License plate readers, new cameras
Hill’s effort is an expansion of prior legislation focusing on LPRs, which he chose to tackle after discovering some law enforcement agencies contracted with private companies that also sold the data. All San Mateo County agencies using LPRs store data with the Northern California Regional Crime Information Center, NCRIC, which was established by Congress.
Locally, LPRs are used by the Sheriff’s Office as well as police departments in San Mateo, Daly City, Hillsborough, Menlo Park, San Bruno and South San Francisco. San Carlos and Millbrae contract with the Sheriff’s Office for law enforcement services and Burlingame sometimes borrows LPRs.

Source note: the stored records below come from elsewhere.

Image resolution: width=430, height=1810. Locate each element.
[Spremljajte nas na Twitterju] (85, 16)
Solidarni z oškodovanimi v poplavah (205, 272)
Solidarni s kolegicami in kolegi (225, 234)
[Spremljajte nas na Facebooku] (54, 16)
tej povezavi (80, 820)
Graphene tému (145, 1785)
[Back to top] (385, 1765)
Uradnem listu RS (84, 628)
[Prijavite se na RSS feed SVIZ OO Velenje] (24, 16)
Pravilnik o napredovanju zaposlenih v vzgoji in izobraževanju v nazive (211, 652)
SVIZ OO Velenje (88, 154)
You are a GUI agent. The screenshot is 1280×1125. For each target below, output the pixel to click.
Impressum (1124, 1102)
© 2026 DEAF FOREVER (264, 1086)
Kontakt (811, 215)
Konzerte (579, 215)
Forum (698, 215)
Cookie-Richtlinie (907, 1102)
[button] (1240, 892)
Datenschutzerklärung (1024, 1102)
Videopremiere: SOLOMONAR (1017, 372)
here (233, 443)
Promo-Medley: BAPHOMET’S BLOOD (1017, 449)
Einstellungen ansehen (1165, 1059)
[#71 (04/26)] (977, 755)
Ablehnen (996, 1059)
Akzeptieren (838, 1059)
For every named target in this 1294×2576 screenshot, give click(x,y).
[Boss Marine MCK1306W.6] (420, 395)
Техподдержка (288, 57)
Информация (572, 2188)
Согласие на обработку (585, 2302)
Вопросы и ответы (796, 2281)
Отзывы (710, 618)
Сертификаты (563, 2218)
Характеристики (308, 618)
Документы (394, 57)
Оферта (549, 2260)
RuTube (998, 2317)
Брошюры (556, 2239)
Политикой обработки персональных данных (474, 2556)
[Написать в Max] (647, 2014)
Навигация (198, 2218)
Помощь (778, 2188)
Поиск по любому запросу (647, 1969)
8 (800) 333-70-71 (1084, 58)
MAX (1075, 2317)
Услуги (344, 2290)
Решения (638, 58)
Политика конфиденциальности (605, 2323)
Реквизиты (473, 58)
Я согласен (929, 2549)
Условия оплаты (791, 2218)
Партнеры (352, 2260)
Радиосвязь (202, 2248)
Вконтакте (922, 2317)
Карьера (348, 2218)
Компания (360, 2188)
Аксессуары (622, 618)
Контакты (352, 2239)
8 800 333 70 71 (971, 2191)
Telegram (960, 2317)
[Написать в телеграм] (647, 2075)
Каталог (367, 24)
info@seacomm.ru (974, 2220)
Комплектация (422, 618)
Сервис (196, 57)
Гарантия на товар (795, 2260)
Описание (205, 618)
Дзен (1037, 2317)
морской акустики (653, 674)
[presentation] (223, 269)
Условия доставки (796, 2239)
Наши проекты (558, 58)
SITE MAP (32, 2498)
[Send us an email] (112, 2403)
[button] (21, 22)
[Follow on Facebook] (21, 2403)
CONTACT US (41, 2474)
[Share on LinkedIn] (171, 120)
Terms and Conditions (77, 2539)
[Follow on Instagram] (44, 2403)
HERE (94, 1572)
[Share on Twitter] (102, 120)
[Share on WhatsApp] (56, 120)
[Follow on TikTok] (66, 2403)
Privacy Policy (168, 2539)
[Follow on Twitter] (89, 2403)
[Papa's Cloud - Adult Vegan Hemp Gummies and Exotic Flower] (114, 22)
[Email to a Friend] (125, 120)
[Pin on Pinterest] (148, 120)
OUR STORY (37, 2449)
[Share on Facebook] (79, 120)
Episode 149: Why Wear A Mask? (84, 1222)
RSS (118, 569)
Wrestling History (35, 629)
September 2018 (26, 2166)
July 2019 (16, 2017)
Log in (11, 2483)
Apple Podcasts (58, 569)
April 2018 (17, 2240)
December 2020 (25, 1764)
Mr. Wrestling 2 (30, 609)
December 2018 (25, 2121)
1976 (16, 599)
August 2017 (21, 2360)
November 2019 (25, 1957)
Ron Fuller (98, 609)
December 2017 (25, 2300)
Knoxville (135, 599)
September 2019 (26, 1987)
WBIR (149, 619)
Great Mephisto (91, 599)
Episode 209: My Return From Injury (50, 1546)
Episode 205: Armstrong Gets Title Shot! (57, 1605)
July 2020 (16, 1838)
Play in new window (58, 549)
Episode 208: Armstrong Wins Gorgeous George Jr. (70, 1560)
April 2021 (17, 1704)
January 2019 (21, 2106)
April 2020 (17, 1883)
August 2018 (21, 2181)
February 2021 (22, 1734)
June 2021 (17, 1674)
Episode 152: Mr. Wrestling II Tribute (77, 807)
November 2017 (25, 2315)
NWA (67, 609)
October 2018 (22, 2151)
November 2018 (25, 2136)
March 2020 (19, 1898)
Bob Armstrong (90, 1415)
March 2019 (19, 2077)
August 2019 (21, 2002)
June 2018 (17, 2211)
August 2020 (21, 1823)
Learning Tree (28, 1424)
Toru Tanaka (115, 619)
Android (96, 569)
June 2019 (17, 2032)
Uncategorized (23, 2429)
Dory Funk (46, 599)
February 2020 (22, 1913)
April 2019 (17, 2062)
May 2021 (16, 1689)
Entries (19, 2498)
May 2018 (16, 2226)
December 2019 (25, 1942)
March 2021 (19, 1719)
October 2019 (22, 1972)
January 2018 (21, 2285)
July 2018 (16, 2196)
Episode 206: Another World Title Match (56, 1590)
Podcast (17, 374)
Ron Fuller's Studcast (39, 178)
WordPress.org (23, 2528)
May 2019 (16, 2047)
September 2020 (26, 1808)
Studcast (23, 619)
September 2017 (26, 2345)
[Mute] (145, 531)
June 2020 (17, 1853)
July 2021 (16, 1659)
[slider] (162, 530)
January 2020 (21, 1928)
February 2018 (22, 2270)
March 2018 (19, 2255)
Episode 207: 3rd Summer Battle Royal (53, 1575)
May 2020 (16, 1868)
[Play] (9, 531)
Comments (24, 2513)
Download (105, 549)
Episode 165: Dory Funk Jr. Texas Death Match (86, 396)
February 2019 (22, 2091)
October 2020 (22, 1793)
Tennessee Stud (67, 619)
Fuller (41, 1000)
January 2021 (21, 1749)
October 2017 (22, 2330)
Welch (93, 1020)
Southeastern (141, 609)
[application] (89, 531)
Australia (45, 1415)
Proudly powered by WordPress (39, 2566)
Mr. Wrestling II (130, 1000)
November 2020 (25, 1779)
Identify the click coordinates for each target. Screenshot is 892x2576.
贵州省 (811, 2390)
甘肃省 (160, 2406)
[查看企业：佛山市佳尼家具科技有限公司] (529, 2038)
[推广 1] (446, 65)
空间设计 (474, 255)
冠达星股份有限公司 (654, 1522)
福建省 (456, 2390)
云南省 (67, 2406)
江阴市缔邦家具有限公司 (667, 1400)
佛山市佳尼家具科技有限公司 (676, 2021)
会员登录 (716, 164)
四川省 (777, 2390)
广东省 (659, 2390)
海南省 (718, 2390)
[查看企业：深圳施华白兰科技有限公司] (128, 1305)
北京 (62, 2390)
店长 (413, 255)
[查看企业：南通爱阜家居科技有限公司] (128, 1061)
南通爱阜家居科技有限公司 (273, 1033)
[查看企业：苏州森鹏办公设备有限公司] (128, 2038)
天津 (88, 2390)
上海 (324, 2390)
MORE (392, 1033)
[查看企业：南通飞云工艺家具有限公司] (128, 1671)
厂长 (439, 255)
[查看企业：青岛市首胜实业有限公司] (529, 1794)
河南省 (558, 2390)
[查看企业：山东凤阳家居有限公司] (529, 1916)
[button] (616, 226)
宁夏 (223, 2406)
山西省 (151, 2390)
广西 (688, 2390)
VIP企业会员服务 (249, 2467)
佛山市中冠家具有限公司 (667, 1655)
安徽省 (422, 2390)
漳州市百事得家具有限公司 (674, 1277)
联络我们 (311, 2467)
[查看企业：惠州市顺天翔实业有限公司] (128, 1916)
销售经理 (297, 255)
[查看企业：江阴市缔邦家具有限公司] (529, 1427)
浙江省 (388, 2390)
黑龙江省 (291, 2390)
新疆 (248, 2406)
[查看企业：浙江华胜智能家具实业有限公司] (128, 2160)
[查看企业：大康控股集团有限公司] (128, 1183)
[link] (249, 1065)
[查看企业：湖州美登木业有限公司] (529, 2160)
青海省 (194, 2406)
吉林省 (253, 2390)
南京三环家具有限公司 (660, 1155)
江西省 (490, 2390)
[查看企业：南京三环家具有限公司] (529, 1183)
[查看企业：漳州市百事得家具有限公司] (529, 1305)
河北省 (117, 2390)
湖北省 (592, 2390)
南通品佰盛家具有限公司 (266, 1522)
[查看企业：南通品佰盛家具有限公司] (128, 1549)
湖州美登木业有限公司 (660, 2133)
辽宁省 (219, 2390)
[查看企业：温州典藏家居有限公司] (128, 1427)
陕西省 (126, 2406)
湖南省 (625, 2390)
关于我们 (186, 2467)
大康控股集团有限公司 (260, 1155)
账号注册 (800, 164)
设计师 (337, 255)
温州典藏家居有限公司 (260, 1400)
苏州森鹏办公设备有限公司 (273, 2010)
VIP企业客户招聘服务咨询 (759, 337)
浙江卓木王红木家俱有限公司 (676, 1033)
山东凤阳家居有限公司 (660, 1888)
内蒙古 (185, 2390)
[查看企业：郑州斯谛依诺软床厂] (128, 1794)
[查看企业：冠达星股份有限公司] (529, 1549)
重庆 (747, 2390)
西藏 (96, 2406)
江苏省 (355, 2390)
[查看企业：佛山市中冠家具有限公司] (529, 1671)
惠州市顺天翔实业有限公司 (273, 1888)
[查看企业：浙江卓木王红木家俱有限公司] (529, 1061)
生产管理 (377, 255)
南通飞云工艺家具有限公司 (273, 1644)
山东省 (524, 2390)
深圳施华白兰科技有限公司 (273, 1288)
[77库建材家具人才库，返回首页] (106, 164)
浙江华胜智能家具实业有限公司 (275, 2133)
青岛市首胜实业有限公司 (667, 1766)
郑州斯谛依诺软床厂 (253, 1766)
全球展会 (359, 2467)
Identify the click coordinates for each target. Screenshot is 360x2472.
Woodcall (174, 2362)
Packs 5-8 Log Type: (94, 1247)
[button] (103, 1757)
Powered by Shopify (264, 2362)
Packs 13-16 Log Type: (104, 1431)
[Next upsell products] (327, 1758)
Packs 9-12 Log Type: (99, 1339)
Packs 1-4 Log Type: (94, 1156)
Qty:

The grand jury noted several of the departments do not have their LPR policies conspicuously available for the public to view online. The grand jury polled local law enforcement departments for its review and found most that are posting information on LPR polices have essentially used a vague, boilerplate statement from NCRIC. However, the grand jury did commend the city of San Mateo for an easier to understand description online, according to the report.
Representatives with Foster City and San Mateo police as well as the Sheriff’s Office said they were not ready to comment on the report as of Wednesday.
Foster City, which the grand jury report suggested did not involve the public when it first adopted body-worn technology, is slated to go before the City Council Monday to request new state-of-the-art cameras during a public hearing.
San Bruno police Lt. Troy Fry said the council has not yet approved purchasing cameras and the police department is still working on its body-worn camera policy. Also not able to comment on the grand jury report directly, Fry said there’s a balance.
“As a citizen in my community where I live, I understand the privacy concerns. But I would welcome the technology to help reduce crime and solve violent crimes,” Fry said. “It’s just a tool, and it can be used in good or bad ways. But as a citizen, I would welcome it as long as privacy rights are kept in line.”
Hill said he supports law enforcement being equipped with high-tech tools to fight crime and keep the public safe. His legislation, he argued, doesn’t detract from officers’ ability to secure the technology, instead it aims to provide opportunity for public comment and oversight for how sensitive data is stored.
The grand jury report notes neighboring entities have adopted or are considering explicit surveillance policies such as Santa Clara County, the city of Oakland and Bay Area Rapid Transit.
While the grand jury’s recommendations are not technically enforceable, responses are required by the local San Mateo County city and town councils, Board of Supervisors, Sheriff’s Office and Broadmoor Police Protection District.
Hill added he’s pleased the grand jury studied the issue and made recommendations for local jurisdictions to expand transparency.
“It’s a policy in place with the basic information. What does the technology do? How are you going to use it? Who has access to the information and how long will you be keeping the information?” Hill said. “Basic questions that are important.”